Much like the English Language of Flowers, eastern nations like Japan also have set meanings to their flowers. The Japanese Hanakotoba is not as actively popular as its western counterpart, but it is still in practice in some regions today. Because of the strong Buddhist influence on Japanese culture, many of the meanings held by some flowers are directly tied to religious beliefs and natural beauty. The variety of different languages, associations, and meanings for similar flowers can shed some light on cultural values and beliefs. Flower languages can serve as bridges between unique individuals and cultures.


Sending a Message

Arranging flowers to represent a specific meaning will undoubtedly require some creativity and cautious. Flowers tend to have multiple meanings, so pairing the right blooms with one another to craft a message can be challenging. Still, using the language of flowers to convey a message can allow for a more personalized gift. Here are a few examples.
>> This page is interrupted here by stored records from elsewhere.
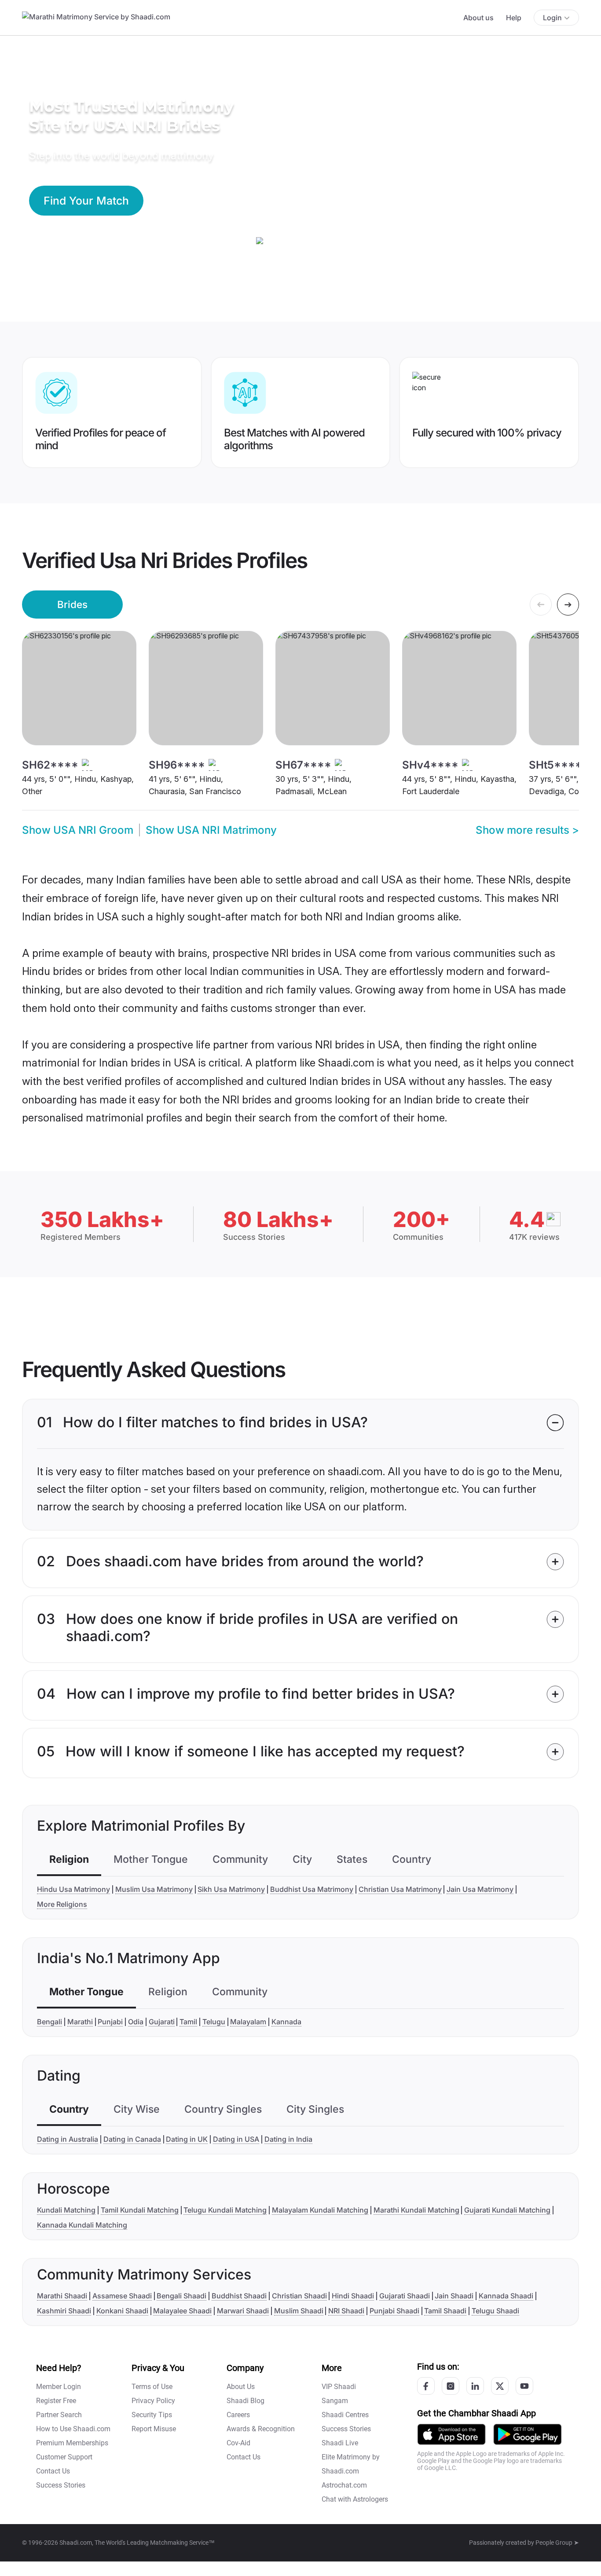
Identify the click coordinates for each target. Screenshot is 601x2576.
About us (478, 17)
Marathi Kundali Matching (416, 2210)
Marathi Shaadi (62, 2295)
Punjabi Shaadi (394, 2310)
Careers (238, 2415)
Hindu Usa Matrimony (73, 1889)
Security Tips (152, 2415)
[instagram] (450, 2386)
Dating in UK (187, 2139)
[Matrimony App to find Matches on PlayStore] (527, 2433)
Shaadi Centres (345, 2415)
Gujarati (162, 2021)
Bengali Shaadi (181, 2295)
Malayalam (248, 2021)
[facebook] (426, 2386)
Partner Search (59, 2415)
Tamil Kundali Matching (140, 2210)
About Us (241, 2386)
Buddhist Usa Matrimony (311, 1889)
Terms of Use (152, 2386)
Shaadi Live (340, 2443)
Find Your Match (86, 200)
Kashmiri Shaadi (64, 2310)
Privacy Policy (153, 2400)
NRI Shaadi (346, 2310)
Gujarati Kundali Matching (507, 2210)
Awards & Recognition (261, 2429)
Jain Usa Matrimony (480, 1889)
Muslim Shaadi (298, 2310)
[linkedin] (475, 2386)
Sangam (335, 2400)
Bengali (49, 2021)
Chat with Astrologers (355, 2499)
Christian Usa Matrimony (400, 1889)
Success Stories (60, 2485)
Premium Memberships (72, 2443)
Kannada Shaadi (506, 2295)
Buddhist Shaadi (239, 2295)
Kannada (286, 2021)
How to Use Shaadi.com (73, 2429)
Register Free (56, 2400)
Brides (72, 604)
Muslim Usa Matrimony (154, 1889)
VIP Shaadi (339, 2386)
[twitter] (500, 2386)
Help (513, 17)
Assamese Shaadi (122, 2295)
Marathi (80, 2021)
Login (552, 17)
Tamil (188, 2021)
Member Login (58, 2386)
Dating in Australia (67, 2139)
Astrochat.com (344, 2485)
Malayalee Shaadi (182, 2310)
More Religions (62, 1904)
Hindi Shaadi (353, 2295)
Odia (135, 2021)
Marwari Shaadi (243, 2310)
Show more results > (527, 830)
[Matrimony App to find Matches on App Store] (451, 2433)
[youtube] (524, 2386)
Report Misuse (154, 2429)
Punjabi (110, 2021)
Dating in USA (236, 2139)
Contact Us (53, 2471)
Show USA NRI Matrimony (211, 830)
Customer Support (64, 2457)
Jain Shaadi (454, 2295)
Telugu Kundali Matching (225, 2210)
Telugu (213, 2021)
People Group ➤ (557, 2542)
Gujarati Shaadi (404, 2295)
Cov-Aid (238, 2443)
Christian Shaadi (299, 2295)
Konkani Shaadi (122, 2310)
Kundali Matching (66, 2210)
To congratulate a friend on their first child, you might gift them a bouquet of Daisies (meaning “purity” and “innocence”), Daffodils (meaning “new beginnings”), and Heather (meaning “good luck,” “admiration,” and “protection”). Such an arrangement would convey your support and well-wishes.

If you wanted to send a bouquet saying “I appreciate your affections, but I’d rather just stay friends,” you could send a lovely arrangement of Agrimony (meaning “gratitude”), Forget-Me-Nots (meaning “constancy” and “friendship”), and Hydrangea (meaning “thank you for understanding”).


The process of learning the language of flowers is never-ending, but the task is worthwhile. Creating bouquets that hold meaning beyond their beauty is a way to impress peers and show your loved ones how much you care.